MOSCOW (Reuters) - Russia may soon crack down to stop boozy flights after a spate of brawls involving drunken passengers.


State television on Monday broadcast amateur footage of several drink-soaked punch-ups after a plane made a forced landing in Uzbekistan on the way to Thailand on Sunday because a Russian had attacked other passengers.


The footage included shots of a man butting a steward during one flight and a fight among passengers queuing for the toilet during another. In a third incident, a man was tied to his seat and his mouth taped shut after passengers got fed up with him.


A senior member of the State Duma, the lower house of parliament, said the assembly could soon draw up legislation to ban duty-free liquor and cigarettes being brought on board planes, even in sealed bags.
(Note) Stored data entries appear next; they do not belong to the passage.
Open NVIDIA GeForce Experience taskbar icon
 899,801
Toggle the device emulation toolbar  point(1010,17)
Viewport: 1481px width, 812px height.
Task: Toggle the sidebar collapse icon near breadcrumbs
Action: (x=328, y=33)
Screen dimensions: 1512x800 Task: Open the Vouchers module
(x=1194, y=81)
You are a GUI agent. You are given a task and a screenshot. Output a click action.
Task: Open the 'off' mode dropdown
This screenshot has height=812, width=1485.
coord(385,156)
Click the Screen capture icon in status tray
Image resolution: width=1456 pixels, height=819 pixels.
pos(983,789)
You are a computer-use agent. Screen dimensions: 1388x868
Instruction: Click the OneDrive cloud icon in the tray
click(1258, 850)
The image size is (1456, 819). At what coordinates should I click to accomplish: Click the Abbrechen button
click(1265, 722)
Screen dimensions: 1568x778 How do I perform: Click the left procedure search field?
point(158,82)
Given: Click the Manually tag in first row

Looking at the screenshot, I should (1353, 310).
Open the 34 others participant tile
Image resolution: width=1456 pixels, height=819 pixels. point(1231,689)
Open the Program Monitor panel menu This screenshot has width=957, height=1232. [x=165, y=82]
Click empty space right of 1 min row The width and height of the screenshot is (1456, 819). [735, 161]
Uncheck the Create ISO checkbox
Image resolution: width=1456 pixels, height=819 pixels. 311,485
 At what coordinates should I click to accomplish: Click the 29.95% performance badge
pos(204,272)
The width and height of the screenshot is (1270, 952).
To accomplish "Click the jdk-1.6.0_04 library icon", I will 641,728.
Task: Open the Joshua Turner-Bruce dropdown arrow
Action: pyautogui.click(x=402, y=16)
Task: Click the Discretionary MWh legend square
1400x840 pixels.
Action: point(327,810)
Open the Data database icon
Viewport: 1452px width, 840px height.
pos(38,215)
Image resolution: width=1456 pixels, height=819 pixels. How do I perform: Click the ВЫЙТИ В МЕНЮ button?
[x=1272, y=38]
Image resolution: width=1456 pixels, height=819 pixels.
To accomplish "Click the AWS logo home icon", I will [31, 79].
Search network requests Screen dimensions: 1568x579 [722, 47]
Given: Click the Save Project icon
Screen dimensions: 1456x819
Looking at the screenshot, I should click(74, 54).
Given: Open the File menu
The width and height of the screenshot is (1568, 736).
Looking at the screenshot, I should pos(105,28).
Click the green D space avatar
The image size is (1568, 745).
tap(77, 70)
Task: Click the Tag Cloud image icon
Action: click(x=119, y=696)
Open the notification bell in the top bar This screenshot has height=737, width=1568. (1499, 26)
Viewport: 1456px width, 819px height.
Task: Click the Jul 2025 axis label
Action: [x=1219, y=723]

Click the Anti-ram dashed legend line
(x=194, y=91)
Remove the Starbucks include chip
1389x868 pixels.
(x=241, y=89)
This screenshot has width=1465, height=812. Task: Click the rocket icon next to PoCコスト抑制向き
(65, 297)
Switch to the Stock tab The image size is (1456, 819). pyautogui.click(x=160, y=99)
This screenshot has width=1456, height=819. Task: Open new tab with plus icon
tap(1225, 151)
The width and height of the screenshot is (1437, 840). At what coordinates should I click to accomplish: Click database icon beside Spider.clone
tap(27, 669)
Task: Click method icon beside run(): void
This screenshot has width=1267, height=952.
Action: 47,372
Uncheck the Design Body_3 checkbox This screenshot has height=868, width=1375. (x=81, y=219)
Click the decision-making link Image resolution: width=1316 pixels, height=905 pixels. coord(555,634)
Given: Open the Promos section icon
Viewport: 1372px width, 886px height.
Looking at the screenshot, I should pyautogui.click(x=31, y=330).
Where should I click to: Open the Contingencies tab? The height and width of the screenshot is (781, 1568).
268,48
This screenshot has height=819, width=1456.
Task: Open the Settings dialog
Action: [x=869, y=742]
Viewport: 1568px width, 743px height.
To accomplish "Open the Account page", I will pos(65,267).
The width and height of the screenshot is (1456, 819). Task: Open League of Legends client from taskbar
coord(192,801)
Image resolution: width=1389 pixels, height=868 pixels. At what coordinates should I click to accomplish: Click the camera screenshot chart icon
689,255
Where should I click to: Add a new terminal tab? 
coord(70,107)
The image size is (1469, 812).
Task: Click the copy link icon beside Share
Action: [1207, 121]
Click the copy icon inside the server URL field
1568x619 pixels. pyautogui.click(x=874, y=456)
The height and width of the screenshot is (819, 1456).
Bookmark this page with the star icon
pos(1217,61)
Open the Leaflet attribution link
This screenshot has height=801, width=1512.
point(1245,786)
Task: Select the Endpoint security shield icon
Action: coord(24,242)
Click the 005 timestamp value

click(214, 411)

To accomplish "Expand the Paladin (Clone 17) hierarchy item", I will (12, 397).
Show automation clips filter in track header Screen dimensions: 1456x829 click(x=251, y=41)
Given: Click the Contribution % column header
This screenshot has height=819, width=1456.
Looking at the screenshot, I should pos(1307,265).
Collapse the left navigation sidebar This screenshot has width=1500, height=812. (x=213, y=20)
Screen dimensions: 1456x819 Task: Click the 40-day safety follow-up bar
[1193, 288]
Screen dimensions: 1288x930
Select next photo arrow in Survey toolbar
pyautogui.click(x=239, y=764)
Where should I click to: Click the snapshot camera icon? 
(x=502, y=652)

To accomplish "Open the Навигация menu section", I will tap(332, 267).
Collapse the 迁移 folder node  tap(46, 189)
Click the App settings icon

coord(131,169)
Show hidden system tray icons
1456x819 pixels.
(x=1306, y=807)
"We would like to prepare it (the legislation) before the end of this session," Interfax news agency quoted Vitaly Yefimov, the first deputy chairman of the Duma's transport committee, as saying.


"Changes are needed to end such uproar on planes. It's a direct threat to flight security," he said, without giving any other details of the Duma's plans.


Russian television said that only in one recent case had a Russian passenger faced criminal charges for violent behavior on board a plane. Several others had been fined, it said.


Flights on Russian airlines are generally much more comfortable these days than in Soviet times, when passengers often had to fight their way to the front or back of the plane through thick cigarette smoke.


But alcohol consumption per capita in Russia is the fourth highest in the world, according to World Health organization figures for 2011, and passengers often enjoy an onboard tipple.